Work task:
The lines below may contain the word "will". Please count those that do and give the number alone.

Data for this task:
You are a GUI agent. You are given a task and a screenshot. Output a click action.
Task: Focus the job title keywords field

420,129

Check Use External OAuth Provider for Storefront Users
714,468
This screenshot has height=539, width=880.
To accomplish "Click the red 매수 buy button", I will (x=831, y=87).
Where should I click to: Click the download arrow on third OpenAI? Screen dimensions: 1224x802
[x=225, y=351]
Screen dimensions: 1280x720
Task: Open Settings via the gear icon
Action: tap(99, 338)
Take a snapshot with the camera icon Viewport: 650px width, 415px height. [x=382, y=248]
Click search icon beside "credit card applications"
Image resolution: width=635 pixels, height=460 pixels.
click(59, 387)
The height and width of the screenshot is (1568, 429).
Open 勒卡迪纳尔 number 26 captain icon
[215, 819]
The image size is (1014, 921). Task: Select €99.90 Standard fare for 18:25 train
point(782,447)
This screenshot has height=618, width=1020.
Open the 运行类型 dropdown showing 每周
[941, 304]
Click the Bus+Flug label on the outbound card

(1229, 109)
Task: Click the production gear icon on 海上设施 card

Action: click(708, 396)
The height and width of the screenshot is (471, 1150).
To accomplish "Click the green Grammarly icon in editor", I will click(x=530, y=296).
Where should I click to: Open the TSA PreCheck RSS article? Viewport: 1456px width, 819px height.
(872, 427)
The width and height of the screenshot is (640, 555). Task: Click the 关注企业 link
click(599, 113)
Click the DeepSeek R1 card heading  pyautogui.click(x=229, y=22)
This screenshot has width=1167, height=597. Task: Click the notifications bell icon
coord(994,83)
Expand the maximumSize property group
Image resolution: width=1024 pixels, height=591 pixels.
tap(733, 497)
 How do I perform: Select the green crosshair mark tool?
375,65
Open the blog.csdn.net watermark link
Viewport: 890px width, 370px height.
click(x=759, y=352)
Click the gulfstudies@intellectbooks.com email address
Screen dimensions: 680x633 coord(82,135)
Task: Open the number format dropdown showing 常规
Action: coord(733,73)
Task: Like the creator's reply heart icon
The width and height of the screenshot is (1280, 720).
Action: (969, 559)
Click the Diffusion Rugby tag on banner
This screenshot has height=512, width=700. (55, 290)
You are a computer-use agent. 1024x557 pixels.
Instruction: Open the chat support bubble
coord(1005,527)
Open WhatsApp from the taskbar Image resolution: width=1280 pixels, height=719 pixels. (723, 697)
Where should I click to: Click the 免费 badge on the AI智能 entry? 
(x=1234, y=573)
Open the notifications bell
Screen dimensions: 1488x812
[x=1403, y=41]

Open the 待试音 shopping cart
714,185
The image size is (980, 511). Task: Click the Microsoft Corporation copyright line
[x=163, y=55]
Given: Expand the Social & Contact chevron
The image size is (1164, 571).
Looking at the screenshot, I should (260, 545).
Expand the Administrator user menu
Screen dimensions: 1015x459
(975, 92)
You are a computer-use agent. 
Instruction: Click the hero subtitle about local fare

Written answer:
2